FS#59300 - [linux-hardened] 4.17.x kernel panic on logout
Attached to Project:
Arch Linux
Opened by tom (archtom) - Wednesday, 11 July 2018, 15:27 GMT
Last edited by Levente Polyak (anthraxx) - Monday, 06 August 2018, 10:54 GMT
Opened by tom (archtom) - Wednesday, 11 July 2018, 15:27 GMT
Last edited by Levente Polyak (anthraxx) - Monday, 06 August 2018, 10:54 GMT
|
Details
Description:
A kernel panic occurs not on every, but al least on every 3rd logout from openbox using openbox --exit. Logout via loginctl terminate-session $XDG_SESSION_ID produces the same error. I don`t know with wich kernel version this started exactly, but tried a few back and all with the same error. Regular kernel in latest version 4.17.5-1 is fine and the error does not occur. I attached a picture as the log does not give any info about this after reboot. Thanks for looking into it in advance. Kind regards |
This task depends upon
To debug this issue, please compile the regular vanilla kernel from git (non hardened as upstream only accepts such reports) with having CONFIG_DEBUG_LIST=y and try to bisect the issue and report the root of the problem to the upstream kernel.
I will gladly help solving this, but I would need a detailed step-by-step manual. Perhaps it`s faster to try yourself before writing the manual. Sorry and thanks for further help to solve this.
Is this procedure unsafe in any way and can everything be deleted safely afterwards? Usually I would try this in my virtualbox, but the error does not occur there. I don`t feel good doing all this on the production machine. This would mean causing a lot of kernel panics on the system with all our data during testing.
I would take the time and I have already learned a lot by overlooking your input, but I don`t want to mess around with the production system. Especially as my knowledge about kernel stuff is not that good. Is there another way?
If not it would be really nice if you could do the debugging. Thanks a lot.
You would need to at least build and produce on the issue on an unpatched kernel with CONFIG_DEBUG_LIST=y before upstream would accept the report.
As a feedback the kernel panic does also occur on shutdown and reboot with the hardened kernel sometimes.
I will try hardened 4.16.16.a-1 tomorrow morning with downgrade command and report back before I for now have to use the "regular" version of the kernel. I will try a possible fixed version of the hardened kernel for sure and gladly report back. Sorry I can not be of more assistance for this issue as I cannot test it in the virtualbox.
Thanks for maintaining the kernel and for all the help.
The other thing is, if you or your ceo like it or not, the BUG aka kernel OOPS is triggered via DEBUG_LIST and BUG_ON_DATA_CORRUPTION and makes the kernel halt... but the linked list corruption itself is quite frankly still there with the regular vanilla kernel as well (which is bad!).

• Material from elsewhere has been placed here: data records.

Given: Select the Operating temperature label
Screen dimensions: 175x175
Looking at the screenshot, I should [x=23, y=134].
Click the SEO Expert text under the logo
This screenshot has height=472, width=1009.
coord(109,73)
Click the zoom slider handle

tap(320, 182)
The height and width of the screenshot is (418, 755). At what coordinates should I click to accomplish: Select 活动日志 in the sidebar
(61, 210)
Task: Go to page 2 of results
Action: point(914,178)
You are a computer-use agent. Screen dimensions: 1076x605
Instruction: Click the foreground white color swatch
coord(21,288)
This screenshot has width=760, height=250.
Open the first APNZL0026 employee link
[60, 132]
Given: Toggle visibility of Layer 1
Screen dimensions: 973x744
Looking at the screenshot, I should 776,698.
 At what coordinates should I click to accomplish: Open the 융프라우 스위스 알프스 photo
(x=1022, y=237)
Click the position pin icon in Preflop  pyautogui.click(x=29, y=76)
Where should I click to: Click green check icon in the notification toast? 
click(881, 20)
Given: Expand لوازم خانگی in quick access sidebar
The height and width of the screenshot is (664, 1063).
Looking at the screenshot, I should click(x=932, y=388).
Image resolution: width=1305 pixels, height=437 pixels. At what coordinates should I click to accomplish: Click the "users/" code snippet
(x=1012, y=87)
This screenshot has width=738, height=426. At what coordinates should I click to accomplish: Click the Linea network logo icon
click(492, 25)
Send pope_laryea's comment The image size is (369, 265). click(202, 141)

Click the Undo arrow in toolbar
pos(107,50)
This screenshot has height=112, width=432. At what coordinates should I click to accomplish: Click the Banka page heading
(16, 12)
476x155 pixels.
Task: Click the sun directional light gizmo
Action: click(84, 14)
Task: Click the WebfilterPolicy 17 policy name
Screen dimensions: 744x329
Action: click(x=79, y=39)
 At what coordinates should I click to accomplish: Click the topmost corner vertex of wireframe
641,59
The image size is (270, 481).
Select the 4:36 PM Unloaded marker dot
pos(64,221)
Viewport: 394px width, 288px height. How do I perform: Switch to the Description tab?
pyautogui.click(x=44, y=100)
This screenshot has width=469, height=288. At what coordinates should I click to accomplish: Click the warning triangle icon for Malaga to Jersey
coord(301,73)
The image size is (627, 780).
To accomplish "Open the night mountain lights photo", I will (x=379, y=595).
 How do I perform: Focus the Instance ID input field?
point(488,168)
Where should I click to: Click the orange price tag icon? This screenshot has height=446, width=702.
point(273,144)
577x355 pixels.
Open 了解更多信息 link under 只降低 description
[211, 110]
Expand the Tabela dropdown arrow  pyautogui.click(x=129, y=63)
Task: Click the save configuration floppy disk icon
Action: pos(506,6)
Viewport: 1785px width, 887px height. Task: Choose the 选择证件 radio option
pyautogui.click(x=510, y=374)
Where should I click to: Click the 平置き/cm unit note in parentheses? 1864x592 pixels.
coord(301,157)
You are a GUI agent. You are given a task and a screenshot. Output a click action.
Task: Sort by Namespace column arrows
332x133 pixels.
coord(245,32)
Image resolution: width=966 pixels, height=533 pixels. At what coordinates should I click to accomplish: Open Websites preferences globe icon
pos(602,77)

You really want to debug and report the cause of the corrupted linked list as something related to your hardware/driver/env definitivly corrupts it. Just closing your eyes won't magically fix the corruption, it could still potentially eat your kittens.
It's understandable that you don't want to toy with a production system, but maybe you can get a comparable environment with as similar hardware components as possible?
I took some time (and overtook the company production system ;)) for a while and tried with the precompiled hardened versions.
It turns out that the bug / bad commit must be somewhere between 4.15.18.a-1 and 4.16.5.a-1. Sorry, this is the best and most detailed I could come up with as there are no other precompiled versions of the 4.16.x series below .5.
I hope it helps in any way and gives you a chance to go after it.
Thanks in advance
So either you can convince your ceo to get an equal testing environment so we can track this down or there is no point.
Using an old kernel makes the system potentially exposed to security issues and using the regular kernel will just avoid the panic/BUG but it will still be corrupted internally.
Thanks for all the help and sorry that I can not contribute more to solve this. Have a great sunday.
Thanks for all the help and for maintaining the kernel, very much appreciated.
thanks a lot for giving feedback
cheers